Understanding Iowa's Registered Agent Requirements for LLCs

Every LLC formed or registered to do business in Iowa must designate and continuously maintain a registered agent. This requirement is mandated by Iowa law to ensure there is a reliable point of contact within the state for receiving official communications, legal notices, and service of process on behalf of the LLC. The registered agent acts as a formal liaison between your business and the state government, as well as the legal system. The individual or entity serving as the registered agent must meet specific criteria. First, they must have a physical street address in Iowa—a P.O. Box is not acceptable. This physical location is crucial because it serves as the official address where legal documents, such as lawsuits or subpoenas, can be formally delivered. This process is known as 'service of process.' Second, the registered agent must be available at this physical address during standard business hours (typically Monday through Friday, 9 AM to 5 PM) to accept these important documents. Failure to be available can result in the LLC not receiving critical notices, potentially leading to default judgments or missed compliance deadlines. Who can be a registered agent? You have a few options. You can appoint an individual who is an Iowa resident, such as a business partner, an employee, or even yourself, provided you meet the address and availability requirements. Alternatively, you can hire a commercial registered agent service. These professional services specialize in fulfilling this role for multiple businesses and offer reliability, privacy, and consistent availability. Using a commercial service is often recommended for business owners who prefer to keep their personal address off public records or who travel frequently. The registered agent's name and address must be clearly stated in your LLC's Articles of Organization when you file them with the Iowa Secretary of State. It is also essential to keep this information up-to-date. If your registered agent resigns or moves, you must promptly update your records with the Secretary of State and appoint a new agent to avoid lapses in compliance. Failure to maintain a registered agent can result in penalties, administrative dissolution of your LLC by the state, and potentially missed legal notifications. Lovie offers registered agent services designed to ensure your Iowa LLC remains compliant with state requirements, providing a reliable and professional solution for this essential function.

Filing Your Articles of Organization in Iowa

The official creation of your Iowa LLC hinges on the successful filing of the Articles of Organization with the Iowa Secretary of State. This document serves as the foundational legal charter for your business, formally establishing it as a distinct legal entity within the state. Think of it as your LLC's birth certificate. While the exact requirements can vary slightly, the Articles of Organization typically request specific pieces of information. The most critical details include the official name of your LLC, which must comply with Iowa's naming rules and include a required designator like 'LLC.' You'll also need to provide the principal place of business for your LLC, which is its main operational address. Crucially, you must list the name and physical street address of your registered agent in Iowa.

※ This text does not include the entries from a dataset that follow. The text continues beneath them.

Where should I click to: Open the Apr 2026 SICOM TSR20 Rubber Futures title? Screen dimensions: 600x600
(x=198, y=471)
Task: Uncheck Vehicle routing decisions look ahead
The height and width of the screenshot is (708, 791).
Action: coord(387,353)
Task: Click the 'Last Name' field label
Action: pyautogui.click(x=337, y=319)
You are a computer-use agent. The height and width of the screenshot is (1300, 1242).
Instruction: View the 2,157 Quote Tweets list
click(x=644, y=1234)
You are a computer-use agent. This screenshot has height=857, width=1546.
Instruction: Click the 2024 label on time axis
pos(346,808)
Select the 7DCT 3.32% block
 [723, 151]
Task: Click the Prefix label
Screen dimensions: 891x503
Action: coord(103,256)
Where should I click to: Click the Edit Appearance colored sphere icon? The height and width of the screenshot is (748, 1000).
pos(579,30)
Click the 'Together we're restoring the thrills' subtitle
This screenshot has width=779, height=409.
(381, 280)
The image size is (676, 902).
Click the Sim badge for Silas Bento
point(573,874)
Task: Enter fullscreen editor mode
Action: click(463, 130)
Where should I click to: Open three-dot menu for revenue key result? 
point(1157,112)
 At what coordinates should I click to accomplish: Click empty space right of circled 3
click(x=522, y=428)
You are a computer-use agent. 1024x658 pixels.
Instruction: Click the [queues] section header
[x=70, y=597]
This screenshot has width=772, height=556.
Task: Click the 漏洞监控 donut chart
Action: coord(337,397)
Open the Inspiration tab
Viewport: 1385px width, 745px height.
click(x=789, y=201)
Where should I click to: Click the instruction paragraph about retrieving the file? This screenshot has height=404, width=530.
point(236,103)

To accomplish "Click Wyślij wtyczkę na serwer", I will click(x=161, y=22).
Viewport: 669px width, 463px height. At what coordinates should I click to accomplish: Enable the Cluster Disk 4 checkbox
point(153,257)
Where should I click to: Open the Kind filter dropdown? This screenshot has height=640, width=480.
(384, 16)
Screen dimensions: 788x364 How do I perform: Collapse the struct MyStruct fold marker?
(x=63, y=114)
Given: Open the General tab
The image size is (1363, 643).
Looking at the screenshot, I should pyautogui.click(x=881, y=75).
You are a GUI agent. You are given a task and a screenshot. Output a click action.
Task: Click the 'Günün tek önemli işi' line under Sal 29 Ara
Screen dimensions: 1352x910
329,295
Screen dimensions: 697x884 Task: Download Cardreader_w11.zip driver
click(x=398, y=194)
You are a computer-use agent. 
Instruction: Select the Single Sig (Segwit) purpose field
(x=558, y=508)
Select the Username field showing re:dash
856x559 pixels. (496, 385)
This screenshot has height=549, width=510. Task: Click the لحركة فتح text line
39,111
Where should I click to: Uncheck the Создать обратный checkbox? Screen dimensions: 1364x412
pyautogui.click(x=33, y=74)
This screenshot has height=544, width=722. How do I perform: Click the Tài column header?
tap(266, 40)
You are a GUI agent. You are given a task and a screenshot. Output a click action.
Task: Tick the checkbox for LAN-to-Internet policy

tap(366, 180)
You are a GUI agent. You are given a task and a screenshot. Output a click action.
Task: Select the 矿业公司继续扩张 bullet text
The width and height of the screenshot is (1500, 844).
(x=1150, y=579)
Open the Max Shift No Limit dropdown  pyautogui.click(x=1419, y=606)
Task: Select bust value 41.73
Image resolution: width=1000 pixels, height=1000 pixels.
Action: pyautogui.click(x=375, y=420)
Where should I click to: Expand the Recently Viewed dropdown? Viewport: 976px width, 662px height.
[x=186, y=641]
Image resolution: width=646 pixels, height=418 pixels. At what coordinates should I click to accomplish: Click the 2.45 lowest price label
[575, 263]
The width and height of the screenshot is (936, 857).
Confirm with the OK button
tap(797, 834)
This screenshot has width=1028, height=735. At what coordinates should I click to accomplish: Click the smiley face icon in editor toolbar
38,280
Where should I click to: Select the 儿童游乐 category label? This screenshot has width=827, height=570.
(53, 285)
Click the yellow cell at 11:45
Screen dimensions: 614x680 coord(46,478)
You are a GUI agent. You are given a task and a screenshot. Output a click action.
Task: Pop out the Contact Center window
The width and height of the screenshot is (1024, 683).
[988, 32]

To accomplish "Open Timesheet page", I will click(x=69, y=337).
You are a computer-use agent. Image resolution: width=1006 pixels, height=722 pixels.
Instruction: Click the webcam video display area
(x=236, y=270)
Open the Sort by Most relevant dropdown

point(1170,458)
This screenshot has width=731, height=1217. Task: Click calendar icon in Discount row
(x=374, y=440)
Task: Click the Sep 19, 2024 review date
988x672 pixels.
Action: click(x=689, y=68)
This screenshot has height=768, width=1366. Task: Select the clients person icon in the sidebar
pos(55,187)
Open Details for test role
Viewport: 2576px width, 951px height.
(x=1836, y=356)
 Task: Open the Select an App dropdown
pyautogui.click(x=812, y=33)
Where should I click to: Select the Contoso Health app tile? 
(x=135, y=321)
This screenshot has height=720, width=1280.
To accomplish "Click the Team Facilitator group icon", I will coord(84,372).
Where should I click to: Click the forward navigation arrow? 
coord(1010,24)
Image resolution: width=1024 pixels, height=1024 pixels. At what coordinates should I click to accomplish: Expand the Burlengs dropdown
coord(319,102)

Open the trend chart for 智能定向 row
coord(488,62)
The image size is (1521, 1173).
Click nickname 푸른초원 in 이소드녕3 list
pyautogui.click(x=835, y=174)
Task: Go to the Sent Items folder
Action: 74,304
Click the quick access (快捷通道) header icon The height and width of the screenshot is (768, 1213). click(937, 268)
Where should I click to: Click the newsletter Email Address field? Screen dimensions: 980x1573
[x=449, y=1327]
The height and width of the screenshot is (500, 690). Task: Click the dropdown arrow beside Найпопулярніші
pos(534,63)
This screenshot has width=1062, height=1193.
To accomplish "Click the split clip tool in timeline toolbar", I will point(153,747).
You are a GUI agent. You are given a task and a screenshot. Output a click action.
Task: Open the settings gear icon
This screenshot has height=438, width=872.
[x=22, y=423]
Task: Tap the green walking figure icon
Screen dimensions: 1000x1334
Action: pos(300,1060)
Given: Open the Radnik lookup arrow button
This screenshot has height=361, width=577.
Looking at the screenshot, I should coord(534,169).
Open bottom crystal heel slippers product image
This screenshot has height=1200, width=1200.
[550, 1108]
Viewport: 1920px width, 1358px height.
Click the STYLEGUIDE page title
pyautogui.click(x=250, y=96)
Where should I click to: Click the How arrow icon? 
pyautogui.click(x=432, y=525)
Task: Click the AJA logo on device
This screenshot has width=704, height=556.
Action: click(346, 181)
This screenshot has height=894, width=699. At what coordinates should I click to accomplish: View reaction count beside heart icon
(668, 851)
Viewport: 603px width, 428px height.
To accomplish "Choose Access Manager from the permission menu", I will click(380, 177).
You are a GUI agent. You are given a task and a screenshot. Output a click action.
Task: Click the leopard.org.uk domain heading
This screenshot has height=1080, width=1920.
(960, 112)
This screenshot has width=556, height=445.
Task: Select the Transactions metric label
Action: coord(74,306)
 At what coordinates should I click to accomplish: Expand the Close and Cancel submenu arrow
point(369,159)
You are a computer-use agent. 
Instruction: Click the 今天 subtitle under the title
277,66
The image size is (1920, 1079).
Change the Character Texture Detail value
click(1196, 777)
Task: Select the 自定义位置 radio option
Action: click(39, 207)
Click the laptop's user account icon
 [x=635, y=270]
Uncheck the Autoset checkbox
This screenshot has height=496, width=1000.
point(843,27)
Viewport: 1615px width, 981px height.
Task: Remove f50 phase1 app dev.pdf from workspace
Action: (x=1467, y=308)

As discussed, this agent is responsible for receiving official correspondence and legal notices. The document may also require information about the LLC's management structure—whether it will be member-managed or manager-managed—and potentially the names and addresses of the initial members or managers. The filing fee for the Articles of Organization in Iowa is currently $50. This fee is payable to the Iowa Secretary of State and is required to process your filing. You have several options for submitting your Articles of Organization. The most efficient method is typically filing online through the Iowa Secretary of State's official website. This often allows for faster processing times. Alternatively, you can download the necessary forms from the website and submit them via mail or in person to the Secretary of State's office in Des Moines. Regardless of the submission method, accuracy is paramount. Any errors or omissions in the Articles of Organization can lead to rejection by the Secretary of State, causing delays in your LLC's formation and potentially requiring you to refile, incurring additional fees and time. It is vital to double-check all information before submission. Once filed and approved by the Secretary of State, your LLC is officially formed and recognized as a legal entity in Iowa. This marks the completion of the core formation process, allowing you to proceed with other essential steps like obtaining an EIN and setting up your business operations. Lovie can simplify this critical step by preparing and filing your Articles of Organization accurately and efficiently, ensuring your LLC is established correctly from the outset.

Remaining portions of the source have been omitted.